Sidney's Candy has blown away fields in California running wire to wire over the Pro Ride and turning in impressive late fractions along the way.  How often do we hear that the Pro Ride is really turf by another name?  Doesn't that make it more impressive that a horse like Sid could wire fields the way he does?  He's also a fabulous looking colt (and to let the cat out of the bag, I'll confide here that he's my wife's top betting interest for the Derby).  He will, however, also have to do something he's never had to do at this level or against this caliber of competition - pass horses in the stretch.

Make no mistake about it though - I think Lucky and Sidney are the two horses you're going to have to beat if you want a Derby payday to remember.  They could well be standouts from a talent perspective when all is said and done.  That doesn't mean they should be considered "locks" to finish 1, 2 in the Derby, however.

Looking over the rest of the field, I find myself intrigued by Awesome Act.  I don't think he belongs anywhere near 7/2, but I was already looking at him to have an improved trip when I thought the monster we casually refer to as Eskendereya was still going to be in this race.  If Awesome gets a better trip, AND if he gets more fashionable footwear (dude had all kinds of shoe problems in the Wood), this could be a good ole fashioned British invasion (though technically Awesome Act is an American by birth, having been born in Kentucky and then shipped to England for training).

As Americans, we do enjoy a good British invasion every few years, don't we?  Most folks think the one and only British invasion involved the Beatles and the Rolling Stones, but this is simply not the case.  It's a topic I know all too well having grown up in rural Cecil County, MD - a target of not one, but TWO British invasions in our first half-century of existence (the first American casualties to have ever fallen under the "stars and stripes" having happened at nearbye Cooch's Bridge in Delaware during the Brandywine campaign of 1777 - another American defeat hardly anyone has ever heard of).

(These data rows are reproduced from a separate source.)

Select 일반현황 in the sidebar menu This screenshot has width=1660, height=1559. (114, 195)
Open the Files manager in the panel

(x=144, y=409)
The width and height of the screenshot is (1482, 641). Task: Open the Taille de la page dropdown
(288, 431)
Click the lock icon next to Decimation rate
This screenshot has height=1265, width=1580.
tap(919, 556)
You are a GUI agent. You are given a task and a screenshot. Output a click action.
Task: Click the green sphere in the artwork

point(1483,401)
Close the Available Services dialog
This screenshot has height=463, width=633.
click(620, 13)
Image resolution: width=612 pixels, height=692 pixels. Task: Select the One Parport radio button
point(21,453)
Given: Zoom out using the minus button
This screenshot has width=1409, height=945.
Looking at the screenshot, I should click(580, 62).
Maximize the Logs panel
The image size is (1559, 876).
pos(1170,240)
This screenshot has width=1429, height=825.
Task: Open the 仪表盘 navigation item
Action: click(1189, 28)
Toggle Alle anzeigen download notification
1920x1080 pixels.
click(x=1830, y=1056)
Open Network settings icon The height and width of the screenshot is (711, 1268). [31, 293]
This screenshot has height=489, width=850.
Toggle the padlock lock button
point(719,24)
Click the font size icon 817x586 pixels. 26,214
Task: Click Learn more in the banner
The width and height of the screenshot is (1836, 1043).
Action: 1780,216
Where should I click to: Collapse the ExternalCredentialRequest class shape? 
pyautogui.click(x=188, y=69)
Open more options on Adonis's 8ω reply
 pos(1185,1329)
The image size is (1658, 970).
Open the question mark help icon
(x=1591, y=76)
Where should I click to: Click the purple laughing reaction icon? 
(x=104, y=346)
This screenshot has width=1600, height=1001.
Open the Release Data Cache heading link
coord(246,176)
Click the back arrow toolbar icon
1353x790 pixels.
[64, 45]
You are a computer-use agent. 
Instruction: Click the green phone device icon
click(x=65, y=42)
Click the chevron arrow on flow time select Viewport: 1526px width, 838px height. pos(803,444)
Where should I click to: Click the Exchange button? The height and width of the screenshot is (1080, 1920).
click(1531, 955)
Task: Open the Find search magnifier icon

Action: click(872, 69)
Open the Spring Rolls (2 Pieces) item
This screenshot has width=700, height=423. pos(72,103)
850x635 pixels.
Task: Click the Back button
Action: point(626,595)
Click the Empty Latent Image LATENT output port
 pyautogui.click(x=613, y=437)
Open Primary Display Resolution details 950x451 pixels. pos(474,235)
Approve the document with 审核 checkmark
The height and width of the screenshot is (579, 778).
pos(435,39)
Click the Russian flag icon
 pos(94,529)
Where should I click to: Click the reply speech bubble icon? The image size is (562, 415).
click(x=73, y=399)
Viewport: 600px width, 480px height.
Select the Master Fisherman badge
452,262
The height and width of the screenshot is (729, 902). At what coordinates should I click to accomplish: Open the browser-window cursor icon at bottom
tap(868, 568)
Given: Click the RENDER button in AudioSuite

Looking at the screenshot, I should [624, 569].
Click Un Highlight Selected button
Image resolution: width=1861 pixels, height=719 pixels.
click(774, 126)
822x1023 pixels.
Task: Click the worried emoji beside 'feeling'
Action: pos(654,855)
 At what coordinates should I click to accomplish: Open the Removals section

In late August, 1814,  British forces under Sir Robert Ross assaulted American positions on the outskirts of Washington, D.C. at the lopsided Battle of Bladensburg.  The Americans were so routed by the redcoats that the ensuing retreat became forever known as "the Bladensburg races."

Many reading this have no doubt never heard of Bladensburg or the action fought there - quite simply, with the exception of Custer's Last Stand, we aren't a people who like to celebrate our lopsided defeats.  We're a much more victory oriented society.  We remember Gettysburg, Normandy, and Midway because "we" prevailed in those places.  At Bladensburg, it was our asses that got a royal kicking (quite literally).

The British, flushed with their recent success, advanced into the capital unopposed and set it aflame - driving president James Madison (and his wife Dolly) into the countryside seeking safety.  With the paths to Washington and Baltimore wide open, defeat for the tiny American republic seemed a foregone conclusion, but it was not to be.

Just outside of Baltimore, Major Ross was felled by the bullet of a sniper at the onset of the Battle of North Point.  With his death, the English were thrown into confusion and eventually driven from the field.  During the accompanying naval bombardment of Ft. McHenry at the mouth of Baltimore's harbor, a young lawyer named Francis Scott Key would observe the cannonade and famously note with pride that on the following morning "our flag was still there."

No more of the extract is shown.